Every line below must be given again exactly.

--- Provided data Enclosed Below ---

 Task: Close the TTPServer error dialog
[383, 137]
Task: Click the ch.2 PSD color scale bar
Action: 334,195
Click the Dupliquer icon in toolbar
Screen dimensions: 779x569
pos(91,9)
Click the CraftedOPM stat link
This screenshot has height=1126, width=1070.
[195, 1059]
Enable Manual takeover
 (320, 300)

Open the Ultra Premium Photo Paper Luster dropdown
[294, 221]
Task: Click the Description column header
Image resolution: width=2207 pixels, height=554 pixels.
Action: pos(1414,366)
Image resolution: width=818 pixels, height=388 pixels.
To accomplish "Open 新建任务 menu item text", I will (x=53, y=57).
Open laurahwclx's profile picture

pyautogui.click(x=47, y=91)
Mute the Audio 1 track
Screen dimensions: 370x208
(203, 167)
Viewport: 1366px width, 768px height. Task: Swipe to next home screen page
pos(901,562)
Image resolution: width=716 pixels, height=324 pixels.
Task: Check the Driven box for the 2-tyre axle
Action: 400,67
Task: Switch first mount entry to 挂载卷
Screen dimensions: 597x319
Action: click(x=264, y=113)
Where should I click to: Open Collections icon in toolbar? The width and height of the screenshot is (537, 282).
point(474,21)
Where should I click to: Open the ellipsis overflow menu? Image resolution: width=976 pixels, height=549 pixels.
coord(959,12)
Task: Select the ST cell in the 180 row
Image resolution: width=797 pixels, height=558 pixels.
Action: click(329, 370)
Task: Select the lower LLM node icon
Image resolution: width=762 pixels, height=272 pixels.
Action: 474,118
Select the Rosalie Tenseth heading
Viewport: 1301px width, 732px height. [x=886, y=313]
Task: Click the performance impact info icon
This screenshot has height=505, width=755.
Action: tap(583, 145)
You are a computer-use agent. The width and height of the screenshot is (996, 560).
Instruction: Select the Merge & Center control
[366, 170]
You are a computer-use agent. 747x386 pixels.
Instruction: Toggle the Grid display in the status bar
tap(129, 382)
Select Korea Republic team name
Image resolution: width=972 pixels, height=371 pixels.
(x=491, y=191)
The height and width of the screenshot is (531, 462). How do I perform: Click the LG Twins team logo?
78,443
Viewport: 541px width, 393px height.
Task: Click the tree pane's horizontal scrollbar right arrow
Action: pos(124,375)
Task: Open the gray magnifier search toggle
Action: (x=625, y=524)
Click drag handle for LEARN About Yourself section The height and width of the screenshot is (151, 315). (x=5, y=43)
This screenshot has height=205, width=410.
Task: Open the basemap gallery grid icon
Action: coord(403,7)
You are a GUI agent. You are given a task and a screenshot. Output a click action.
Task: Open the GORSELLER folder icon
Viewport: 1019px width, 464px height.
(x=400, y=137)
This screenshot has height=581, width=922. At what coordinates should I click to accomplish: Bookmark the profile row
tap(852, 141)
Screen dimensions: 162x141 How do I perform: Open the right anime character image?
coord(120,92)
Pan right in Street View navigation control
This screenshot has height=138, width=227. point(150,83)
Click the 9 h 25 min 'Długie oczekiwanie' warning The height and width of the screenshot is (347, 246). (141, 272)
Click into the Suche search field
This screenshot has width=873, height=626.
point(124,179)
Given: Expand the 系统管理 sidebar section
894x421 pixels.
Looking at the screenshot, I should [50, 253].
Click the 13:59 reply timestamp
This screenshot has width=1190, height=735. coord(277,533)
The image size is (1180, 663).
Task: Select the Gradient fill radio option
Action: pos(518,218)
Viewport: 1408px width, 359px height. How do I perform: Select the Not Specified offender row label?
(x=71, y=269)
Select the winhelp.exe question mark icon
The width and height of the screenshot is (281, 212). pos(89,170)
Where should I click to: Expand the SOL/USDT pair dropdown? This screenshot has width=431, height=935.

--- End of Enclosed Provided data ---

◆ Written solution
 Task: Close the TTPServer error dialog
[383, 137]
Task: Click the ch.2 PSD color scale bar
Action: 334,195
Click the Dupliquer icon in toolbar
Screen dimensions: 779x569
pos(91,9)
Click the CraftedOPM stat link
This screenshot has height=1126, width=1070.
[195, 1059]
Enable Manual takeover
 (320, 300)

Open the Ultra Premium Photo Paper Luster dropdown
[294, 221]
Task: Click the Description column header
Image resolution: width=2207 pixels, height=554 pixels.
Action: pos(1414,366)
Image resolution: width=818 pixels, height=388 pixels.
To accomplish "Open 新建任务 menu item text", I will (x=53, y=57).
Open laurahwclx's profile picture

pyautogui.click(x=47, y=91)
Mute the Audio 1 track
Screen dimensions: 370x208
(203, 167)
Viewport: 1366px width, 768px height. Task: Swipe to next home screen page
pos(901,562)
Image resolution: width=716 pixels, height=324 pixels.
Task: Check the Driven box for the 2-tyre axle
Action: 400,67
Task: Switch first mount entry to 挂载卷
Screen dimensions: 597x319
Action: click(x=264, y=113)
Where should I click to: Open Collections icon in toolbar? The width and height of the screenshot is (537, 282).
point(474,21)
Where should I click to: Open the ellipsis overflow menu? Image resolution: width=976 pixels, height=549 pixels.
coord(959,12)
Task: Select the ST cell in the 180 row
Image resolution: width=797 pixels, height=558 pixels.
Action: click(329, 370)
Task: Select the lower LLM node icon
Image resolution: width=762 pixels, height=272 pixels.
Action: 474,118
Select the Rosalie Tenseth heading
Viewport: 1301px width, 732px height. [x=886, y=313]
Task: Click the performance impact info icon
This screenshot has height=505, width=755.
Action: tap(583, 145)
You are a computer-use agent. The width and height of the screenshot is (996, 560).
Instruction: Select the Merge & Center control
[366, 170]
You are a computer-use agent. 747x386 pixels.
Instruction: Toggle the Grid display in the status bar
tap(129, 382)
Select Korea Republic team name
Image resolution: width=972 pixels, height=371 pixels.
(x=491, y=191)
The height and width of the screenshot is (531, 462). How do I perform: Click the LG Twins team logo?
78,443
Viewport: 541px width, 393px height.
Task: Click the tree pane's horizontal scrollbar right arrow
Action: pos(124,375)
Task: Open the gray magnifier search toggle
Action: (x=625, y=524)
Click drag handle for LEARN About Yourself section The height and width of the screenshot is (151, 315). (x=5, y=43)
This screenshot has height=205, width=410.
Task: Open the basemap gallery grid icon
Action: coord(403,7)
You are a GUI agent. You are given a task and a screenshot. Output a click action.
Task: Open the GORSELLER folder icon
Viewport: 1019px width, 464px height.
(x=400, y=137)
This screenshot has height=581, width=922. At what coordinates should I click to accomplish: Bookmark the profile row
tap(852, 141)
Screen dimensions: 162x141 How do I perform: Open the right anime character image?
coord(120,92)
Pan right in Street View navigation control
This screenshot has height=138, width=227. point(150,83)
Click the 9 h 25 min 'Długie oczekiwanie' warning The height and width of the screenshot is (347, 246). (141, 272)
Click into the Suche search field
This screenshot has width=873, height=626.
point(124,179)
Given: Expand the 系统管理 sidebar section
894x421 pixels.
Looking at the screenshot, I should [50, 253].
Click the 13:59 reply timestamp
This screenshot has width=1190, height=735. coord(277,533)
The image size is (1180, 663).
Task: Select the Gradient fill radio option
Action: pos(518,218)
Viewport: 1408px width, 359px height. How do I perform: Select the Not Specified offender row label?
(x=71, y=269)
Select the winhelp.exe question mark icon
The width and height of the screenshot is (281, 212). pos(89,170)
Where should I click to: Expand the SOL/USDT pair dropdown? This screenshot has width=431, height=935.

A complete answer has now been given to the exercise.